TASK PROMPT:
Please rewrite the entries from the first one up to and including the line with "pos(439,136)", changing "Macronutrients" to "Micronutrients" and leaving everything else as it is. Leave the pictures out of your answer.

▬▬▬▬▬▬

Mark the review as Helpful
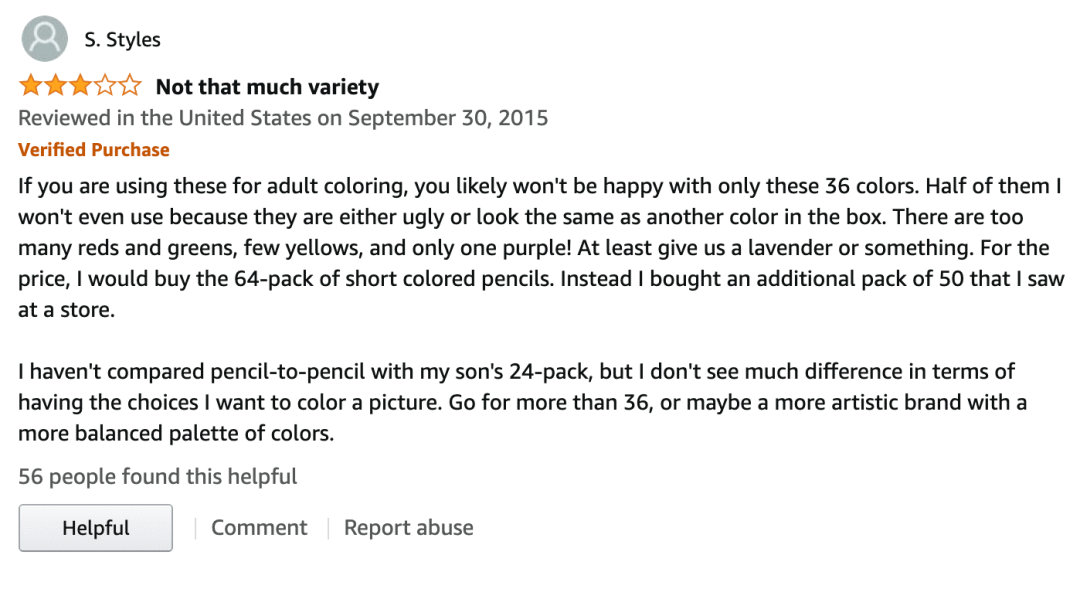1080x589 pixels. click(x=96, y=528)
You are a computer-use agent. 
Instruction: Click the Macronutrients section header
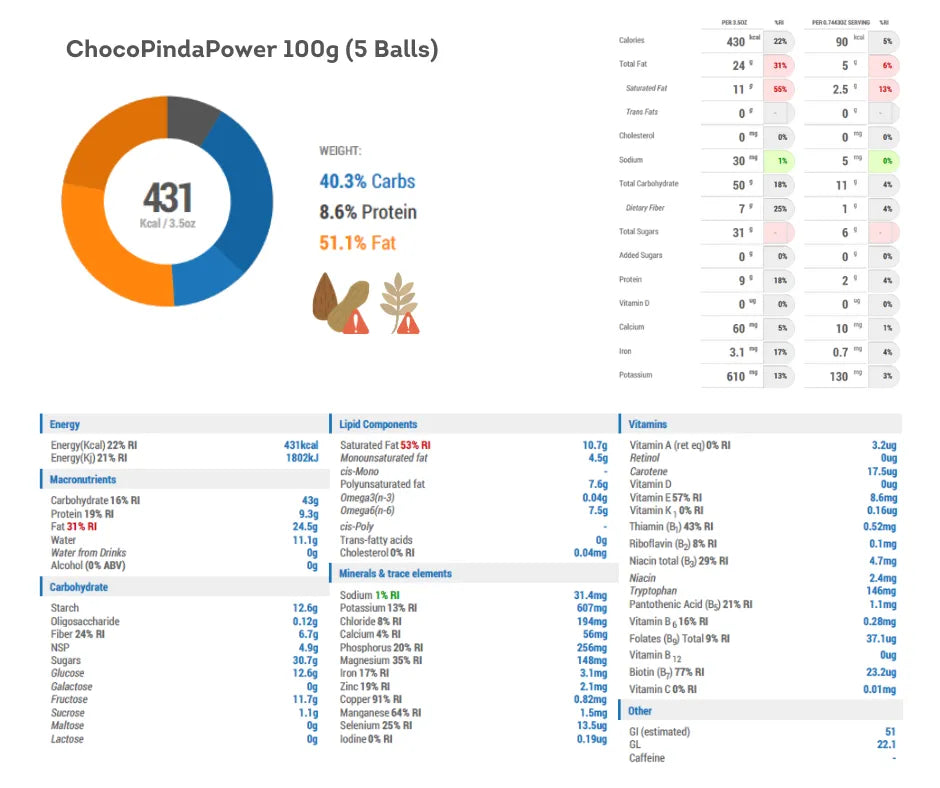(x=83, y=480)
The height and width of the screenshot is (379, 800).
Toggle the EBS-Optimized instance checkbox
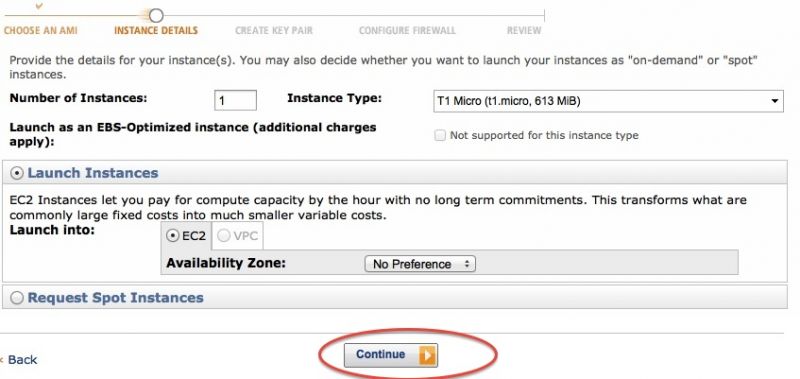pos(439,136)
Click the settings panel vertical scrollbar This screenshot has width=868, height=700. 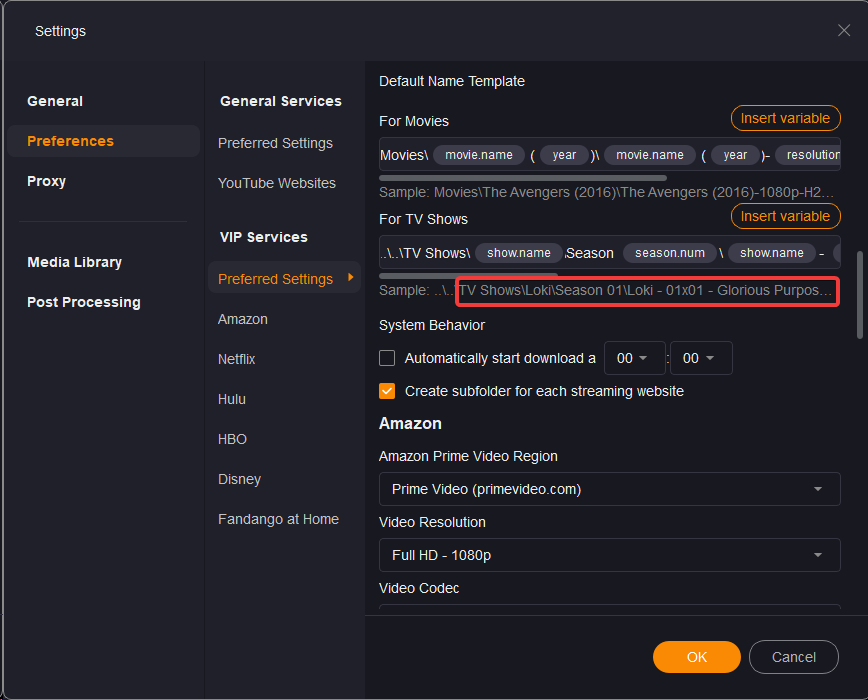tap(860, 295)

▬▬▬▬▬▬

CORRECT OUTPUT:
Mark the review as Helpful
1080x589 pixels. click(x=96, y=528)
You are a computer-use agent. 
Instruction: Click the Micronutrients section header
(x=83, y=480)
The height and width of the screenshot is (379, 800).
Toggle the EBS-Optimized instance checkbox
pos(439,136)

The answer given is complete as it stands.